Opinioni

Il Friuli: patria e matria

La Patria del Friuli esiste da molti secoli: in un inno aquileiese, infatti, Everardo, duca del Friuli dall’846 all’868, appare come “princeps patriae”.

Per quale ragione fu chiamata così la nostra “terra dei padri”?

Patria del Friuli – spiega Giandomenico Ciconi in “Udine e sua Provincia” del 1862 – “era una divisione etnografica per non dir nazionale, e indicava un popolo convivente sotto la stessa legge in una data estesa regione. Così eravi la Patria di Vaud, la Patria di Savoia, la Patria di Provenza”.

Poche erano, dunque, le patrie nel frammentato mosaico feudale europeo.

Il significato di “patria” fu stravolto in epoca moderna, in particolare nell’Ottocento, quando alcune piccole patrie vollero annettersene altre –  la Prussia in Germania e il Piemonte in Italia – per formare Stati nazionali, chiamati a loro volta “patria”: impropriamente, tuttavia, perché se “patria” significa “terra dei padri”, la Sicilia, ad esempio, non può essere la patria dei sardi.

Perché allora fu adoperata la parola “patria” per definire la somma delle regioni o province accorpate in uno Stato nazionale? Perché è una parola forte, compresa da tutti, che riassume molti significati (lingua, religiosità, tradizioni, un modo di vivere), e così si spiega l’imposizione del monoglottismo, dapprima per formare e cementare le più vaste patrie, poi anche per giustificare mire espansionistiche: “Ein volk. Ein Reich. Ein Führer” disse Hitler a Vienna il 13 marzo 1938, per giustificare l’annessione dell’Austria (poi sarà la volta dei Sudeti …).

Orbene, essendo il Friuli l’unica regione in Italia che conservò il titolo di “patria” per un millennio, è ovvio che, dopo il 1866, la parola diventò equivoca nella comunicazione.

Ben prima di D’Annunzio, quindi, che nel 1928 definì “custodi della piccola patria nella grande” Chino Ermacora e gli altri del suo cenacolo letterario, fu necessario distinguere le due patrie, piccola e grande, e la distinzione appare implicita già nella testata del quotidiano “La Patria del Friuli”, pubblicato per la prima volta il 7 ottobre 1877.

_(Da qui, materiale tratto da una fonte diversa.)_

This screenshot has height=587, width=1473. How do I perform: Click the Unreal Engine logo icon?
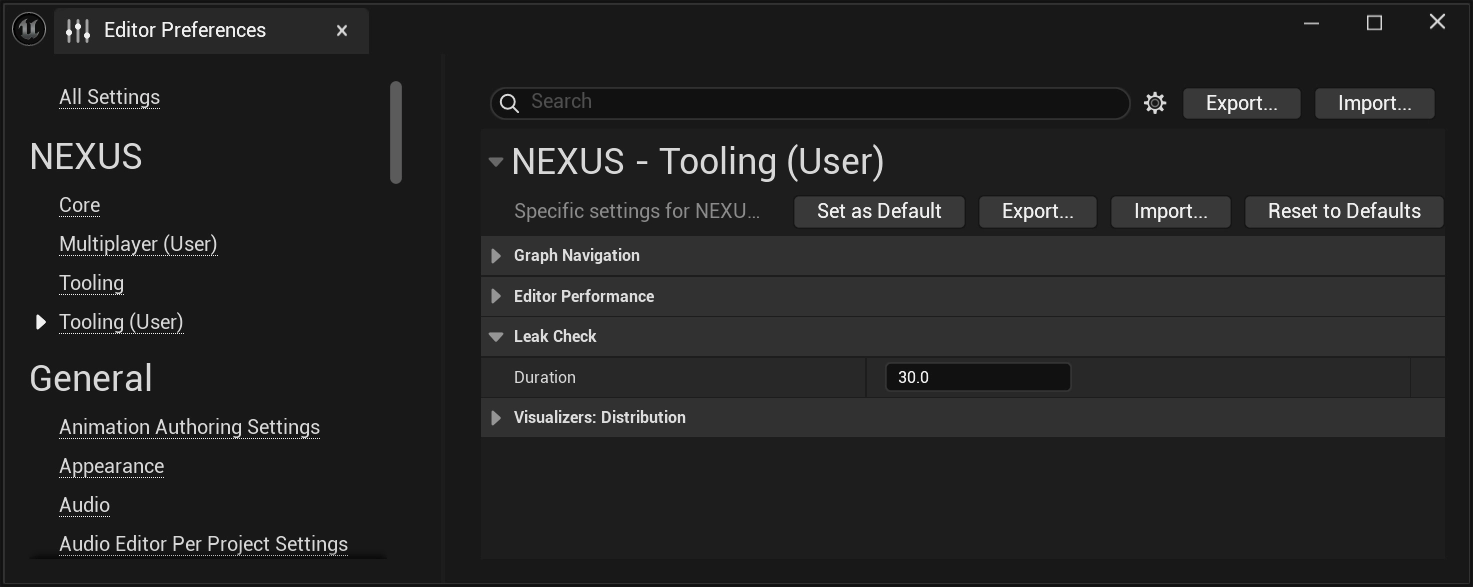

Ma da circa mezzo secolo si parla anche di “matria”, felice neologismo così spiegato nel Vocabolario Treccani: “Luogo fisico e metaforico d’accoglienza, al di là delle appartenenze nazionali, etniche, religiose, sociali, di genere ecc., contrapposto alla patria come realtà storica definita dai discrimini dell’identità nazionale e dell’appartenenza nativa a un dato territorio”.

La “matria”, in conclusione, è vasta come la “patria”, ma è portatrice di altri valori: la seconda è chiusa ed escludente, la prima è aperta e accogliente.

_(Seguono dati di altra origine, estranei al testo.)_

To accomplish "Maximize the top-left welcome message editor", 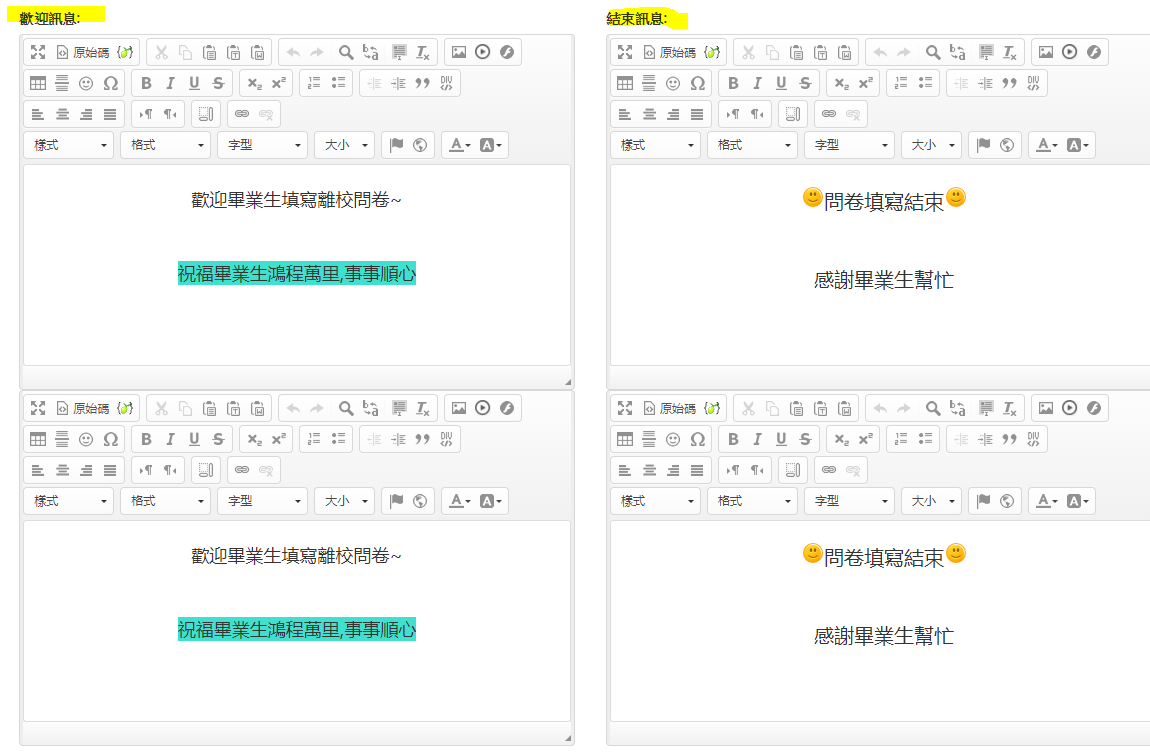I will click(x=38, y=52).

Noi tuttavia, attribuiamo alla “matria” un significato più esteso, perché siamo convinti che si può vivere senza “patria” (“terra dei padri”) come i popoli nomadi, ma non senza “matria”: i due concetti coincidono quando un popolo migrante si insedia stabilmente su un territorio, e allora è la “matria” che caratterizza la “patria”: la Liguria diventa la terra dei Liguri, la Venetia dei Veneti, l’Andalusia (olim Vandalusia) dei Vandali, la Borgogna dei Burgundi …

Le regioni antiche erano più matrie che patrie: basti ricordare, per rimanere in casa, che quando la Carnia era la terra dei Galli Carni dalle Alpi ad Aquileia, c’erano presenze venetiche al suo interno, e ciò significa che sul suo territorio risuonavano più lingue: a partire dal 181 a. C. la lingua dei Carni qui convisse con il latino e con le parlate dei primi coloni (Irpini, Sanniti …), e l’Olimpo si popolò di nuovi dèi, chiamati Belinus, Asesontius, Mitra …!

Non sempre cultura e territorio coincidono: la Svizzera, ad esempio, è una “patria” per tutti i suoi cittadini, che sono nutriti – in senso culturale e morale – da quattro “matrie”, distinte per la lingua.

Il Patria del Friuli, ovvero la Piccola Patria, è ancora dotata di “matria”, che continuerà a esistere finché sarà viva la lingua friulana nelle sue varietà, fin che si riaccenderanno i fuochi dell’Epifania, fin che si riandrà al “bacio delle croci”, fin che ai margini risuoneranno dialetti veneti, sloveni, slavi, germanici, e, come attualmente, le nuove lingue degli immigrati.

Come scrisse Vittorino Meloni, abruzzese di origine, nei giorni del terremoto, si può diventare friulani: evidentemente non solo per residenza (patria), bensì per condivisione di valori morali e culturali (matria).